The Lovely Bones novel reviewed


The first time that The Lovely Bones came into my radar, I'm sure like a good number of people, was when Peter Jackson made his adaption of it which got slaughtered by the public.  Whether it was deserved or not, I don't know since I haven't seen it but it did plant the desire to read the book in my mind.  But it took me a few months afterwords to actually get around to checking it out at the library.  So now that I've read it and all, it's time to dig in, not literally of course, into The Lovely Bones.

So there's this 14-year old girl named Suzie Salmon, like the fish, who's on her way to home from school.  She bumps into her creepy neighbor Mr. Harvey who wants Suzie to see his hidey-hole and by that I mean rape and kill her.  So now she's in heaven and she's looking down on her family and how they are going through this terrible tragedy.  Now all she can do is just watch helplessly as her father grows suspicious of Mr. Harvey and tries to get the police to investigate him further which causes a rift in the family.

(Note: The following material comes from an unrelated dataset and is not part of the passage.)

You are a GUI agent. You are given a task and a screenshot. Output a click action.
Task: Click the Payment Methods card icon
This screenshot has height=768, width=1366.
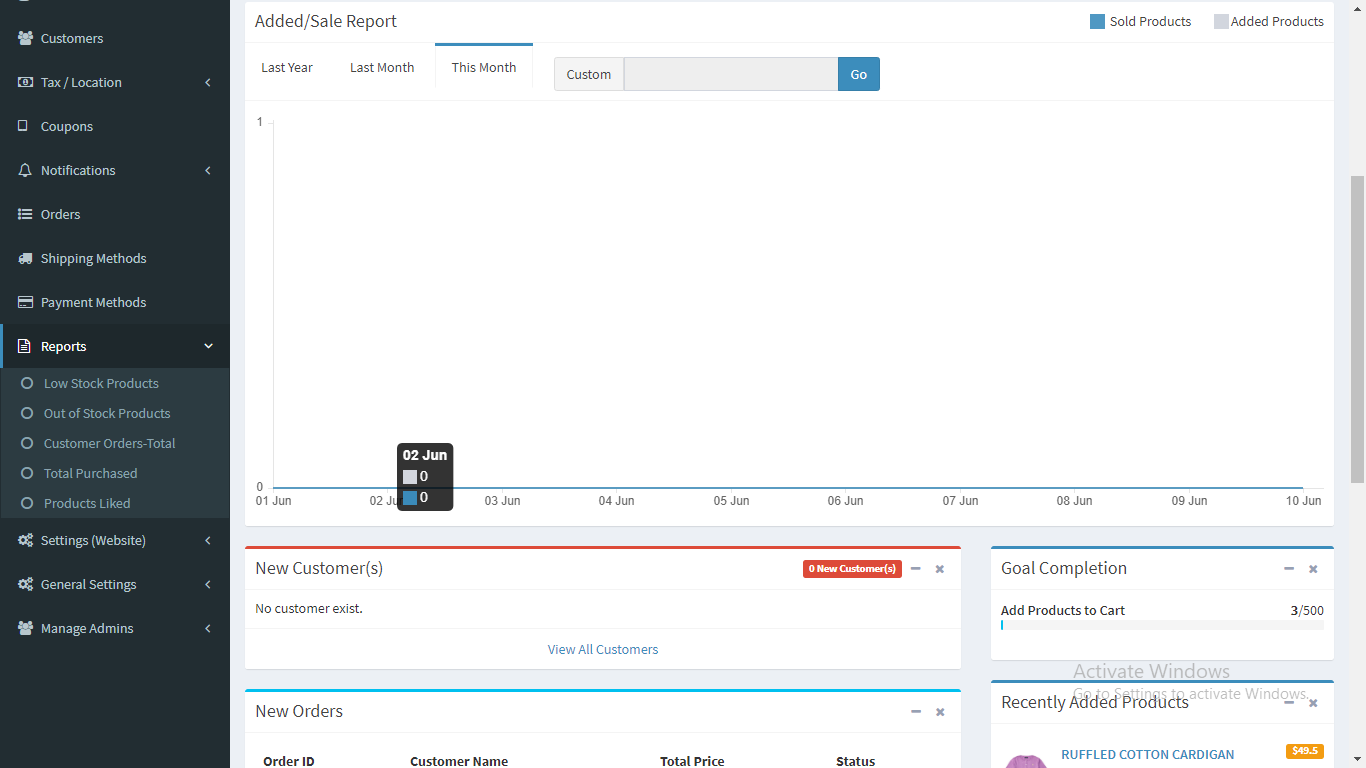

Now, for some reason or another, I've been thinking of my own mortality and what happens after we die.  Of course, this somewhat scares me whether this an afterlife or not but The Lovely Bones did put me at peace with mortality.  It doesn't talk about heaven a lot but when it does, it does paint a great picture with Heaven being whatever made you the happiest.  But the wonderful use of imagery doesn't stop at heaven.  The aftermath of the murder is also told in such a way that it does feel real.  It's written in a way that's utterly believable.  A lesser book would probably focus on the mystery but that isn't the point, it's all about acceptance.

However, at times the writing gets a bit full of itself.  It does go overboard in its descriptions to the point of it being written in the dreaded purple prose.  No one has pale skin, it's moonlight glow.  The mother's eyes aren't pretty, they're like oceans...but then again, two of the characters do comment on it quite a bit.  And I realize that the whole mystery isn't the point of this book but it still feels perfunctorily.  It's there, at times it may move the plot along but the book doesn't really regard it as all that important, even at the beginning when it's the most important.

This book may have flashes of being pretentious, it is still a good read.  The heaven passages are amazing.  When it's not being written in purple prose, it does have an hypnotic factor to it.  If anything, it reminds me of Watchmen where it's more of an experience rather than a narrative story and who knows, maybe it would benefit from having order put into this chaos with a movie since there are some rooms for improvement but don't think of me being too hard on the book.  It's still really good, it's just flawed.